- [QUESTIONS ON THE MATERIAL]
- 1) Write out the passage on country-of-origin labeling word for word from "by Roger Johnson" to "label to find out.".
- 2) For each statement below, decide whether it agrees with the passage on country-of-origin labeling. Answer yes or no and quote the words of the passage that settle it.
(a) The mandatory COOL law went into effect in 2009.
(b) The National Farmers Union opposed the COOL law.
(c) Before COOL, origin information appeared on clothing but not on food.
- 3) In the passage on country-of-origin labeling, the sentence beginning "Consumers fundamentally have a right" says the information is found on certain goods. List all of those goods.

Originally published in the April 18 edition of Iowa Farmer Today.

by Roger Johnson

Do you know the country where your shirt was made? Probably not off the top of your head, but you could always look at the label to find out.

Now, how about the steaks you are about to grill for dinner? Luckily, you could also look at the label on that package of meat to find out. Many consumers don’t realize before 2009, when a mandatory Country-of-Origin Labeling (COOL) law went into effect, finding out where their package of meat was produced was not possible. You may also be unaware consumers’ right to continue to receive that information is currently under attack.

In 2002, Congress signed COOL into law after a fight that spanned many years. The National Farmers Union was a key proponent of the law for a number of reasons. Consumers fundamentally have a right to this information — which is found on toys, clothing, vehicles and nearly all other manufactured goods but previously not on food — and also because U.S. farmers and ranchers were proud of the quality products they produced and wanted consumers to know it.

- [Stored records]
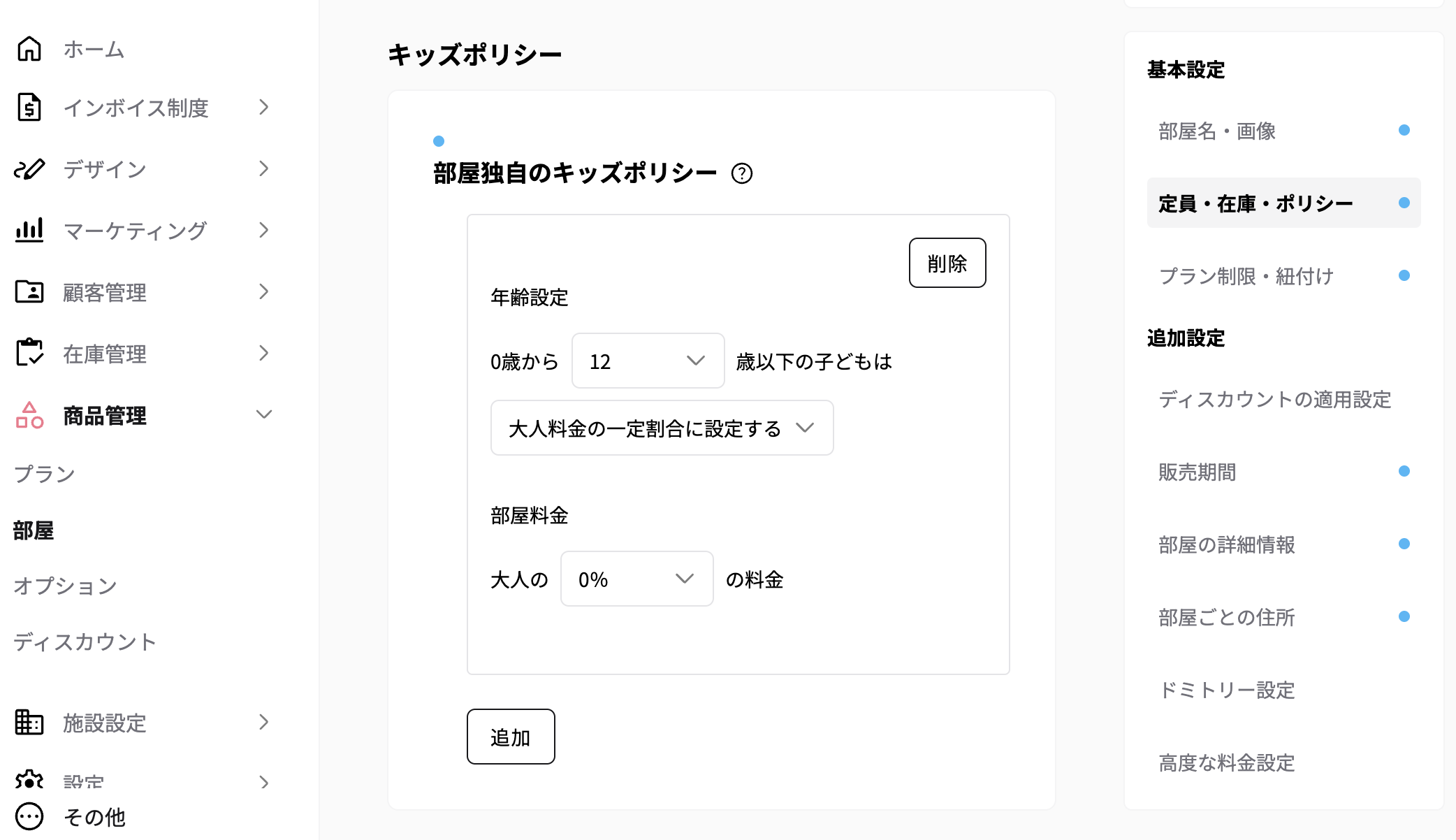Open the デザイン design icon
1456x840 pixels.
(29, 168)
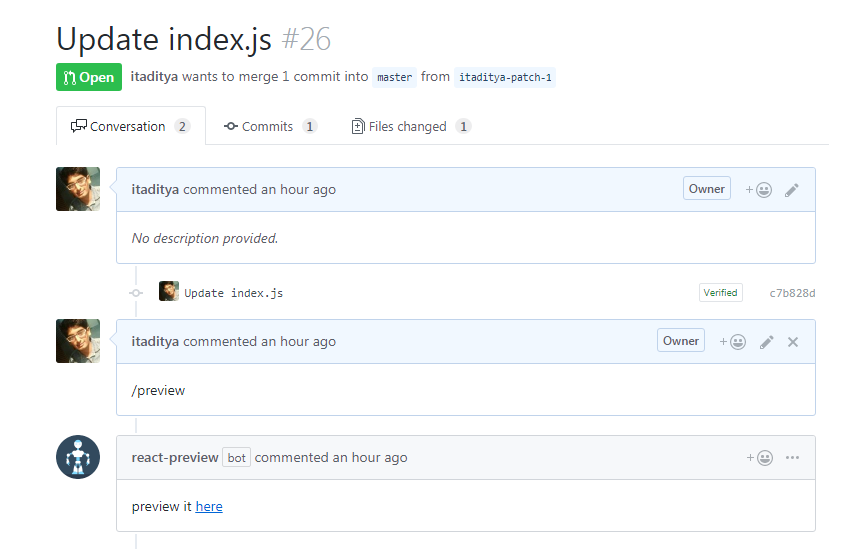Click itaditya author name in PR header
The image size is (859, 549).
[154, 76]
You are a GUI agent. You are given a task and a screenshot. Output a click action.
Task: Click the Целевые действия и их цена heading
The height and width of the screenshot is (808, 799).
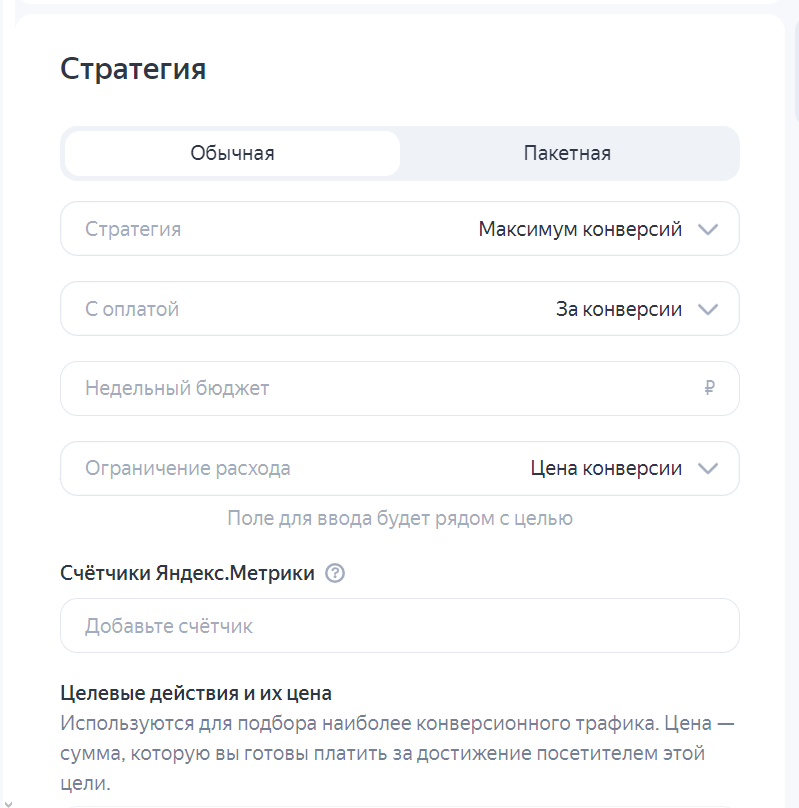point(196,693)
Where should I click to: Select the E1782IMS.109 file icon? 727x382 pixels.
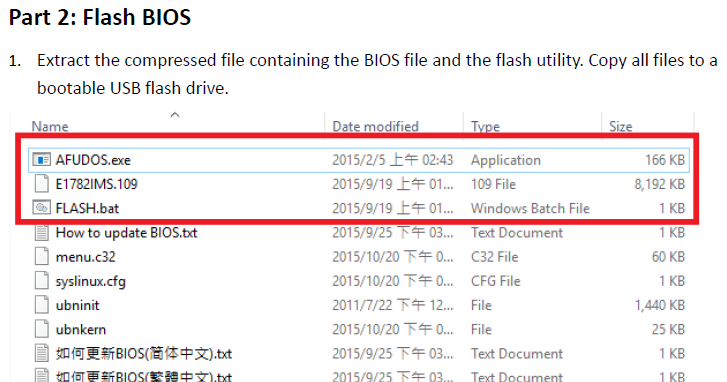coord(41,184)
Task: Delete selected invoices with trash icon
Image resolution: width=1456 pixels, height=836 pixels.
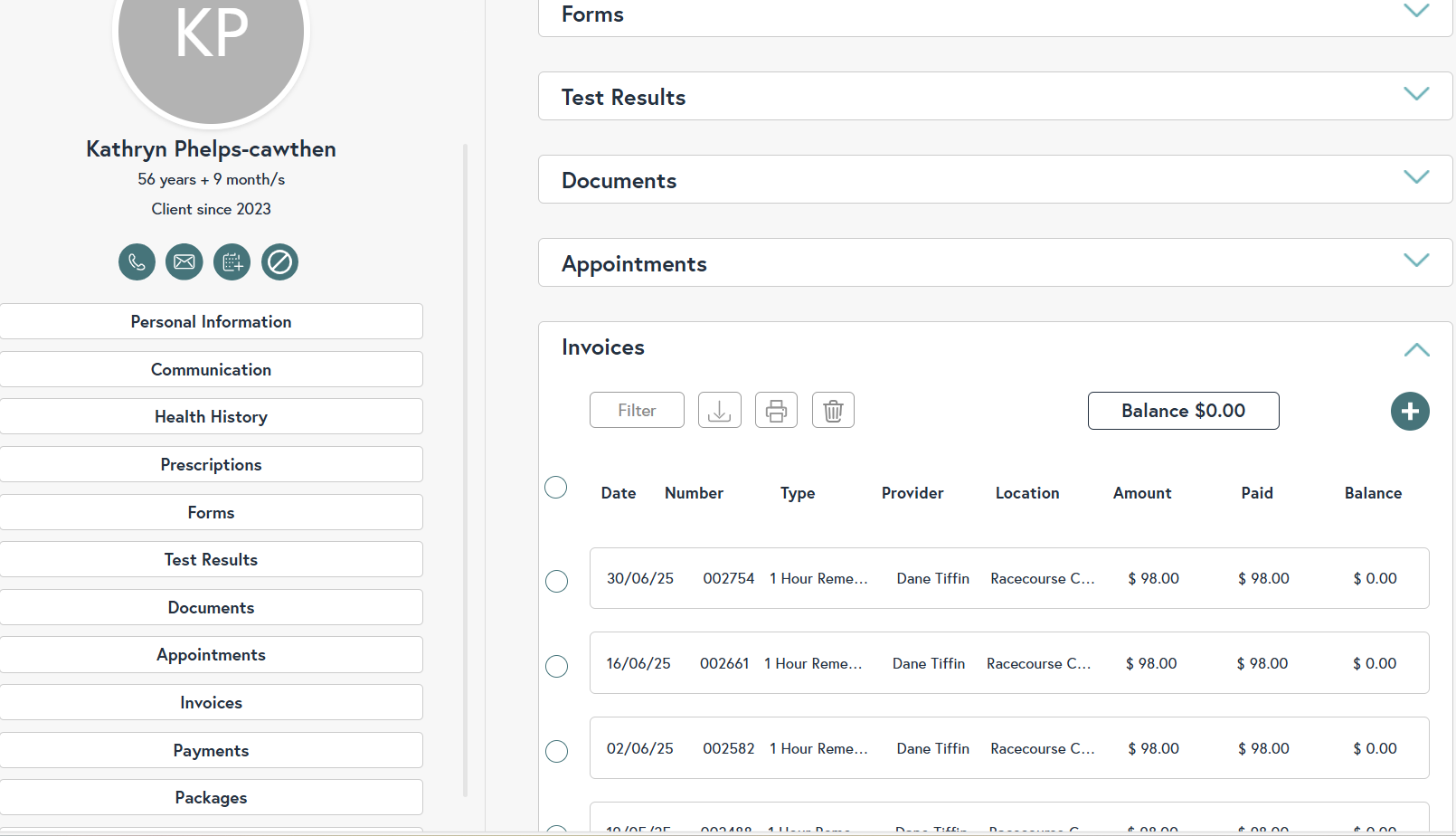Action: [833, 411]
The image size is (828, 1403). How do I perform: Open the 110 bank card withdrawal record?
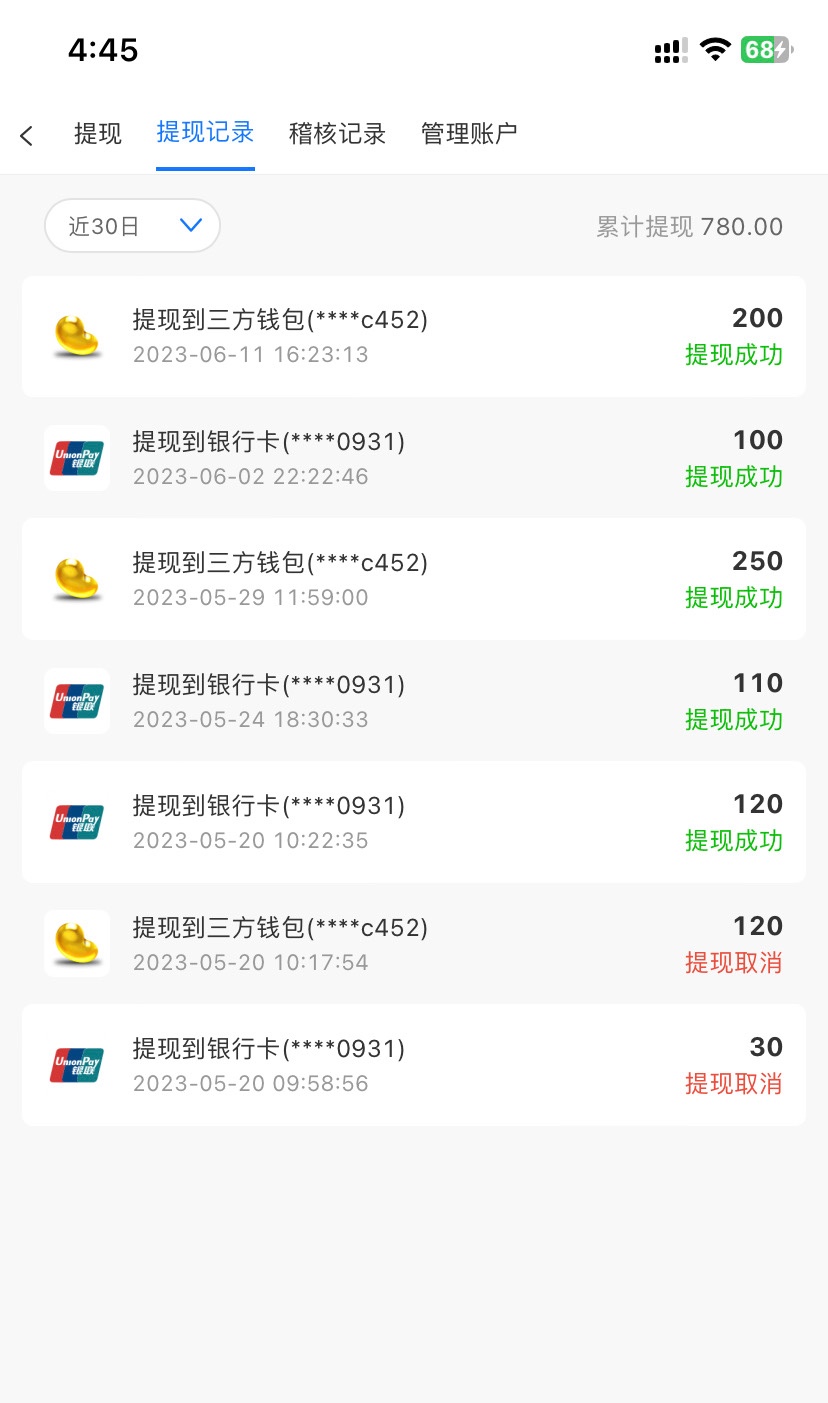414,701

- [SOLUTIONS IN ORDER]
- 1)
by Roger Johnson

Do you know the country where your shirt was made? Probably not off the top of your head, but you could always look at the label to find out.

- 2)
(a) Yes: "before 2009, when a mandatory Country-of-Origin Labeling (COOL) law went into effect"
(b) No: "The National Farmers Union was a key proponent of the law"
(c) Yes: "which is found on toys, clothing, vehicles and nearly all other manufactured goods but previously not on food"

- 3) toys; clothing; vehicles; nearly all other manufactured goods